Book: Mark Ravenhill from the novel by David Walliams
Music and Lyrics: Robbie Williams, Guy Chambers and Chris Heath
Director: Gregory Doran
Reviewer: James Garrington
There’s an almost tangible air of excitement about the foyers of the Royal Shakespeare Theatre before Press Night for The Boy in the Dress. It as though people feel they may see something special – and they are not disappointed.
Dennis is 12 and he is the star player for his school football team. Then one day his mum leaves home, and things get tough. He misses her – but all he has to remember her by is a photograph of her in a yellow dress. When he spots a similar dress on the cover of Vogue magazine, and again in the sketchbook taken into detention by Lisa James, the most beautiful girl in the school, he starts to wonder – is it possible to like football and dresses?
David Walliams has a knack of writing about important topics in a way that makes them accessible for younger generations. The Boy in the Dress is a great example, with its underlying themes of loss and unlikely friendship, ostracism and ‘othering’, hypocrisy and acceptance of difference – and although a cynic may question the message here about the motives for acceptance it’s all done in such a fun way that it hardly matters.
The first thing that strikes you is the excellent set designed by Robert Jones, which seems to contain a surprise at every turn – and just when you think you’ve understood how it works it produces another gem that draws a gasp from the audience. Of course, that would be nothing without the lighting to go with it by Mark Henderson which does exactly what it needs to do to create maximum effect.
The cast is universally excellent, with an outstanding young cast in particular. Toby Mocrei (Dennis) handles with sensitivity what could be seen as a tricky role for a young person, showing an excellent singing voice and good acting skills. Alongside him, we have Tabitha Knowles (Lisa James) and Ethan Dattani (Dharvesh), all of them showing a maturity of performance despite their age and all names to look out for in future. Rufus Hound gives a well-judged performance as Dad, outwardly tough concealing his inner hurt and love for his children, with Charlotte Wakefield doubling as Dennis’s caring but absent Mum and a memorable Miss Windsor. Natasha Lewis gives us a wonderfully eccentric and very funny Dharvesh’s Mum, Forbes Masson creates a suitably overbearing and bullying Mr Hawtree, while Irvine Iqbal is a typical corner shop owner, Raj.

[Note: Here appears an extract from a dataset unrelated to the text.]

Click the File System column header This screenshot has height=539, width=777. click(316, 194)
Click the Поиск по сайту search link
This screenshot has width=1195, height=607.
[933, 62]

Although exaggerated slightly for effect, the characters are all easily recognisable and will be people that the younger audience members can easily relate to.
Underpinning all of this is the music by Robbie Williams, Guy Chambers and Chris Heath – and it’s a wonderfully appropriate score with some catchy numbers that may well have a life outside the show too. There’s pop music and ballad, some witty and some moving, all adding to the story just as the score is meant to do, and with some beautiful lyrics. The score serves well to keep the show grounded too, and just as you think it may be getting too cheesy and predictable it hits you with a song that makes you sit back and reflect.
With high energy choreography by Aletta Collins and possibly the best puppetry since War Horse, this is a must-see show for audience members young and old.
Look out Matilda – you’ve got competition.